James Herbert - The Secret of Crickley Hall

Also, there's this bridge that you just KNOW is going to collapse.
GoodReads lists 'The Secret of Crickley Hall' as a: "a new take on the classic ghost story in the same way that his bestseller Once was a new take on the classic fairy tale" ...and then the rest of the description is wrong, because whoever wrote the synopsis, obviously hasn't read the bloody book properly.

A year after their little boy goes missing, Eve and Gabe Caleigh move to Crickley Hall (with their two daughters, Cally and Loren). Unfortunately, the place is haunted by the spirits of several children who died during a flash flood back in the 40s and their guardian; a maniacal sadist, who treated them appallingly. With cellar doors opening, unexplained puddles of water appearing, the sound of a cane “SWISH THWACK!” and what appears to be a homicidal poltergeist, things start to get a lot worse...
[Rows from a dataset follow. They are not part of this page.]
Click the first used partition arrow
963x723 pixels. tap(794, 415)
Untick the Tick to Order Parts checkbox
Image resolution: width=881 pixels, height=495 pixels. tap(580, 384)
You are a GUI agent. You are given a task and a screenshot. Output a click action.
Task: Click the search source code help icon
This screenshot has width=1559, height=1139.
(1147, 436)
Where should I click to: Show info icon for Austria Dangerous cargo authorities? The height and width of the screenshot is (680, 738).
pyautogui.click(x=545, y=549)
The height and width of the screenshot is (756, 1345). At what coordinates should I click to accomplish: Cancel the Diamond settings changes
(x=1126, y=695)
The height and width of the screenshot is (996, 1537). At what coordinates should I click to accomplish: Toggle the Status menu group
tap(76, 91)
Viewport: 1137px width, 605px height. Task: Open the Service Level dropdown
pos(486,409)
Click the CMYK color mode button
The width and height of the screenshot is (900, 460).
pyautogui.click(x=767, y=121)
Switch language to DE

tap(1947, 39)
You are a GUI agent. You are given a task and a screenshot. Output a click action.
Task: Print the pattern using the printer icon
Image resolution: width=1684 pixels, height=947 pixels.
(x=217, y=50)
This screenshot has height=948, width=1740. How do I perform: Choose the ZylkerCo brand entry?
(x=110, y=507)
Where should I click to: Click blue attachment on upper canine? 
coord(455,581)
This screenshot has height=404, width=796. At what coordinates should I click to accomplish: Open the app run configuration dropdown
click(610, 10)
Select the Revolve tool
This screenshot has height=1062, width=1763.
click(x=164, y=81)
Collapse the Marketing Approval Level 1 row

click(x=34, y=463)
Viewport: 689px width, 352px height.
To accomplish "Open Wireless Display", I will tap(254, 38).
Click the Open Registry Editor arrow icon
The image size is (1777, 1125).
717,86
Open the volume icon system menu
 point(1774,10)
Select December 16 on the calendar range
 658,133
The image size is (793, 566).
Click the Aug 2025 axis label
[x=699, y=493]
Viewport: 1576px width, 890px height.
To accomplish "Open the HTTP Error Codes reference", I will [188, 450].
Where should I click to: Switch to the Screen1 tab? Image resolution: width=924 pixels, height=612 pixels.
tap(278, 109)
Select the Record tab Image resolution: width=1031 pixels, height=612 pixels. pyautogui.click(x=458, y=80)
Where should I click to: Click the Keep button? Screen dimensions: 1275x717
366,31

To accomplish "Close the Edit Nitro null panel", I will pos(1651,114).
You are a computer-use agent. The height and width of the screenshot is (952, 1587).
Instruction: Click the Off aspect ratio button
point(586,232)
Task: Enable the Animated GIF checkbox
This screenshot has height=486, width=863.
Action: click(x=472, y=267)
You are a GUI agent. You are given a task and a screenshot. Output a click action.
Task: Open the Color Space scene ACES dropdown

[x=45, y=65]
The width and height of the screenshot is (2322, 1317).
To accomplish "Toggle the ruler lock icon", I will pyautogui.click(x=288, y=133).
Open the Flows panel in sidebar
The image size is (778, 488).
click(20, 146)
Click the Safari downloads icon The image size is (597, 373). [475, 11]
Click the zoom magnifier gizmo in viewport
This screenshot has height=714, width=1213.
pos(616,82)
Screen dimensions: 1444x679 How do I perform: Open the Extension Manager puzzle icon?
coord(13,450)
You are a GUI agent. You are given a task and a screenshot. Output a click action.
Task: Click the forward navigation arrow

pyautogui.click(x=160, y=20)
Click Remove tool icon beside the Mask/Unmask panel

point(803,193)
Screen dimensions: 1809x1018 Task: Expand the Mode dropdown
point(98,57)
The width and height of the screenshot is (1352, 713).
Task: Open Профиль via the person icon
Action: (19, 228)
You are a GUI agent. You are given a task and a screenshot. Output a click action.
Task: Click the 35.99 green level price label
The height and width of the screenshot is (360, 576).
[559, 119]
Being a James Herbert supporter (in fact, the whole group seems to be a fan of his works) I went into this expecting the typical James Herbert tropes to appear:
  • Prose that flowed effortlessly
  • Loads of one-off characters, built up that turned out to be red shirts
  • A flawed anti-hero, who is always divorced.
  • Alcohol abuse
  • Some of the most in-depth, detailed horror you can imagine
  • A sense of despair
  • A bittersweet ending
  • Because it’s worth mentioning again, terror ramped up to 11.
  • Cross the line...then crossing it again and possibly a 3rd time.
  • Too dumb to live choices made my various characters.
I was surprised to find only some of these appeared in Crickley Hall. The main character, whilst described as a troublemaker in his youth, is actually a fairly astute and sensible person, with charm and a sense of humour who cares deeply for his wife and children.

This felt a lot different to Herbert’s other works, namely it being almost 5 times as long as most of his earlier books and less focussed on splattering his crapshack world with buckets of gore. Instead, the horror in Crickley Hall is more focussed on things going bump in the night, insane poltergeists and water that you can never clean up.

Herbert slaps the detail on though - everything is so precisely described and comprehensive, even more so than his previous works and if you thought he painted a picture before, this time he sets up a projector inside your head and beams it directly into your mind.

Another interesting fact is that all the main ‘good’ characters survive the ordeal of Crickley Hall. A possible first for Herbert, who despite playing on the downer moments to maximum effect (one such moment is such a gut-punch, despite somewhat expecting it) he really gives a story of a family that do love and care for one another and this makes the characters feel warm and fleshed-out and like his previous books you root for them on every page. 

The parts where Herbert delves into the past are the most interesting however. Told as part-flash back by someone I won’t name (spoiler alert) it gives a chilling but vital account of the events before Crickley Hall, the great flood, the treatment of the orphans who died in that flood and the fate of their tormentor.

All in all, the group enjoyed the book – comparison was levelled at it to other James Herbert works, with several of us agreeing on the fact, a lot of his books have the same basic structure and premise – but why ruin what is essentially a winning formula? A unanimous thumbs up.